За все это время Томас не промолвил ни слова. Утешения не шли ему на язык, так потрясли его кошмары сынишки. Он и не подозревал, что развод столь сильно подействовал на него. Столь сильно, что в его кошмарах те, кого он, видимо, считал воображаемыми друзьями отца, умертвили его друга Но хуже всего была твердая убежденность мальчика в том, что герои из Обманного леса пришли за ним, что они намеревались обидеть его.

Несколько минут Томас мог лишь сидеть и смотреть на своего славного малыша и гладить его по голове, раздавленный теми ужасными последствиями, которые его развод причинил воображению Натана.

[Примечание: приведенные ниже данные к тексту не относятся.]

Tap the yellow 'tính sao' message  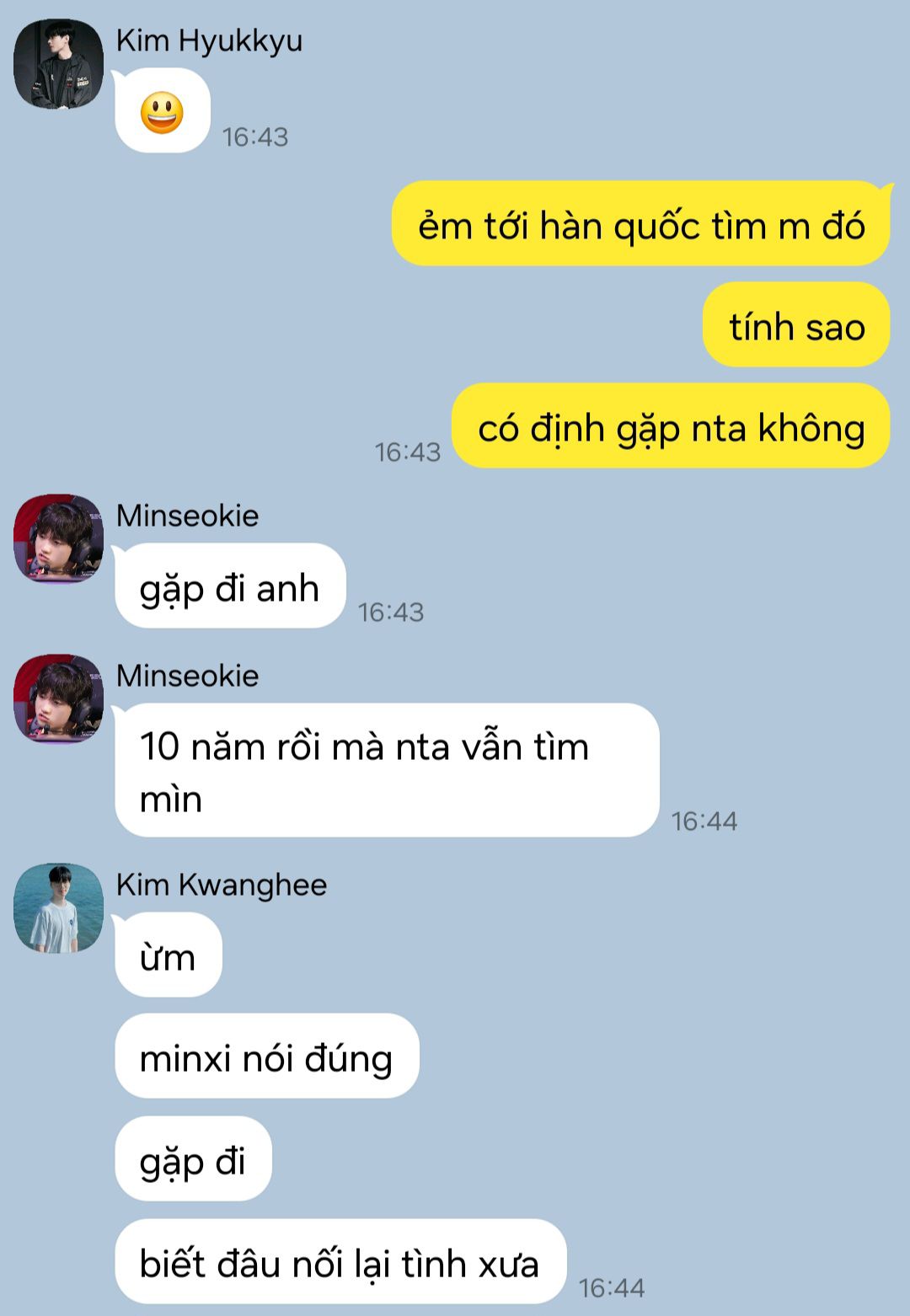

Казалось совершенно очевидным, что ночные кошмары и дневные выпадения Натана из реальности почему-то связаны исключительно с чувством обиды на отца Уязвимая часть души Томаса Рэнделла не желала слушать того, что ему скажет доктор Моррисси. Но он ведь отец и хочет своему сыну здоровья и счастья, чего бы это ни стоило.

Томас уложил Натана обратно в постель и поцеловал мальчика в лоб. Он накрыл сына одеялом и прошел по коридору обратно в свою комнату, даже не взглянув, лежит ли все еще на полу зеленое перо.

Заснуть он не мог еще долго. Но даже когда сон пришел, он был прерывистым. Томаса преследовали свои кошмары, все до единого благополучно забытые в считанные секунды после того, как он проснулся на рассвете воскресным утром.